▶ **SOURCE PASSAGE**

--- START ---

In “Blame it on the brain” I touched on how emerging research on the “teen brain” should make us reevaluate how we address the problem of risky behavior among youth. One especially sensitive area is sex ed. My interest, however, lies not in discussing various forms of contraception or the responsibilities of teen parenthood, but in getting young people to think deeply about emotional intimacy and healthy relationships. This aspect of teen sexuality is often overlooked, and this oversight leaves young people without any guidance on how to develop meaningful, intimate bonds even beyond their teens and early twenties.
In an interview with NPR’s Morning Edition, sexuality educator Debbie Roffman cautioned that young people today are getting no guidance on how to build healthy, intimate relationships. So rather than talking to teenagers about the dangers of STDs (most of the ones she encounters are already aware of them), she gives workshops on how to manage this new stage in life where they will have many opportunities to be physically and emotionally intimate with others.
The interview with Roffman was part a piece called “Sex Without Intimacy: No Dating, No Relationships,” which introduces listeners to the “hook-up” culture of youth today. As the title suggests, young people are much less apprehensive about getting physically intimate than they are about getting emotionally close to others. The notion of going out on a “date” (dinner and a movie, say) strikes many as a quaint, old-fashioned custom. Two articles from the New York Times’ Modern Love column—one by a young woman, another by a young man—give first-hand accounts of what it is like to navigate a world where sex without romance is the done thing.
The flip side of the coin is that more and more people are beginning to conduct intimate relationships online—through email, chat, or Skype—without knowing how to conduct that relationship in person and sustain it in real life (IRL, in tech parlance). (There is also a Modern Love column on this dilemma.)

--- END ---

(Saved data entries)
--- START ---

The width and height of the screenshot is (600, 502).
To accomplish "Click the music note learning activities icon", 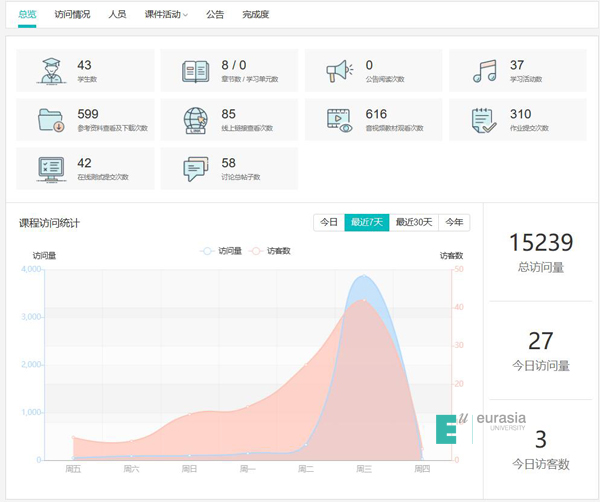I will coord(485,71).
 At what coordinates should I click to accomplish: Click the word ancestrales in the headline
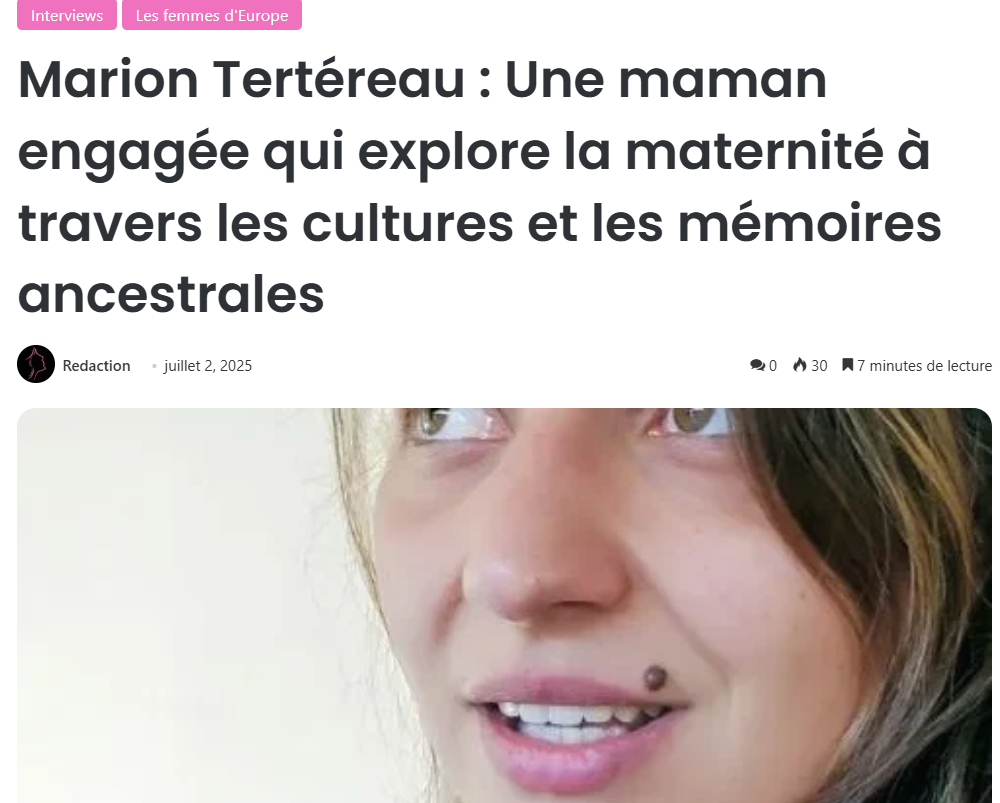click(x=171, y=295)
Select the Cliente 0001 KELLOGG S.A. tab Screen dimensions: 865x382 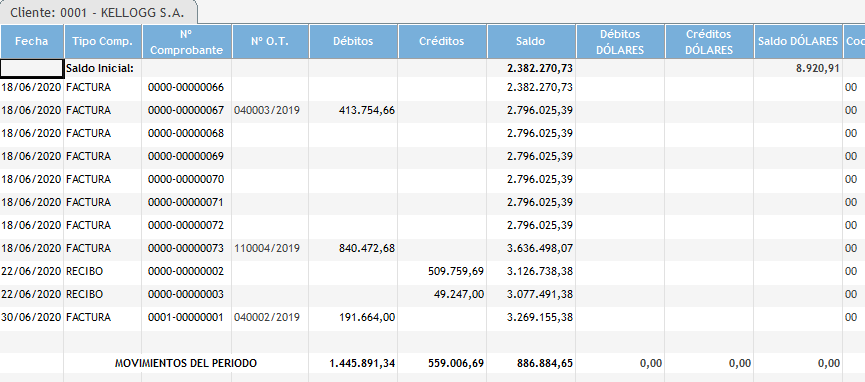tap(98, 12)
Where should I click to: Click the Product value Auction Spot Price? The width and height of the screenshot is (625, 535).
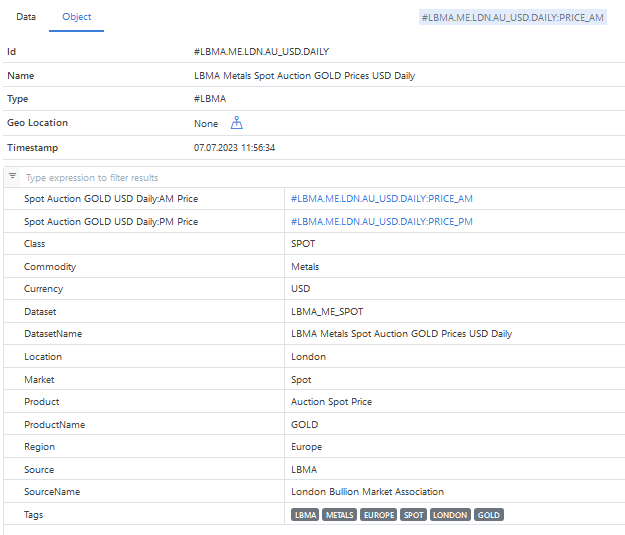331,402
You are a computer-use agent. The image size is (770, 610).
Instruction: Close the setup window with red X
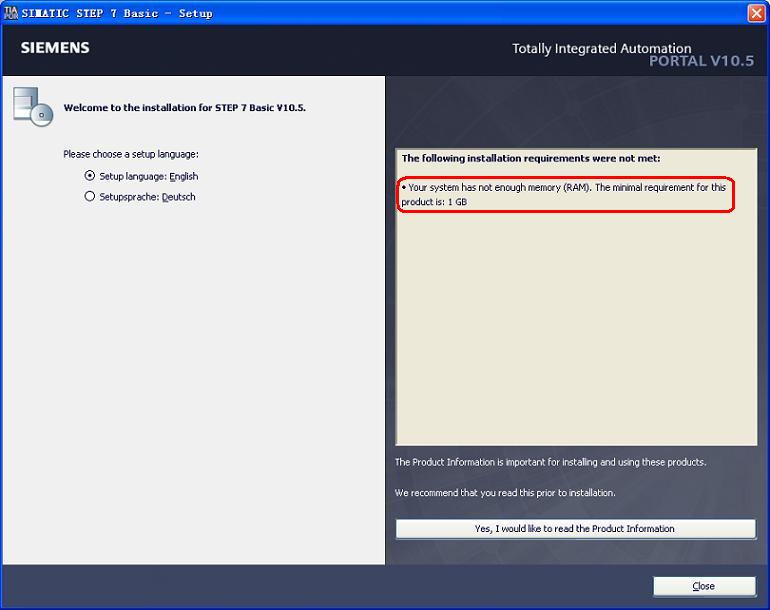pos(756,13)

--- END ---

▶ **REQUIRED ACTION 1**
In the essay on teen intimacy, what does Debbie Roffman run workshops on instead of talking to teenagers about the dangers of STDs?
▶ **REQUIRED ACTION 2**
List every means of conducting an online relationship that the essay on teen intimacy names.
▶ **REQUIRED ACTION 3**
Carry on the essay on teen intimacy from its final paragraph.

▶ **EXPECTED OUTPUT 1**
How to manage the new stage in life where they will have many opportunities to be physically and emotionally intimate with others.

▶ **EXPECTED OUTPUT 2**
Email, chat, Skype

▶ **EXPECTED OUTPUT 3**
I think it would be interesting to bring in the transcript and play the audio to the Morning Edition program, and also have the students tackle the articles in groups as a way for them to open up about the topic. The two articles on sex without intimacy are particularly interesting to read side-by-side because they both end on ambivalent notes, with the woman trying to convince herself that this carefree approach to relationships is something she should enjoy before buckling down to adulthood, while the man concludes that the messiness of relationships is something he should get used to precisely as an adult.
What I would like to point out about the third article is that the author’s experience is not qualitatively different from those people us who tried to maintain long-distance relationships back in the day of snail mail and expensive long-distance calls. There is a certain intensity that is forced upon the relationship when the time you get to spend with each other only comes in long stretches (rather, than say, two to four hours spent on a date).
Another text that I was thinking of bringing in for a workshop on sex and intimacy comes from Junot Diaz’s Drown. The piece that teachers like to discuss is “How to Date a Browngirl, Blackgirl, Whitegirl, or Halfie,” and I suspect that’s because it’s short and amusing. The story I think would be especially relevant, however, is “Aurora,” which tells of the narrator’s dysfunctional relationship with a crack addict. It’s a bit longer but would allow for a discussion on why people enter into and stay in toxic relationships. It might be better saved for a more mature group, however.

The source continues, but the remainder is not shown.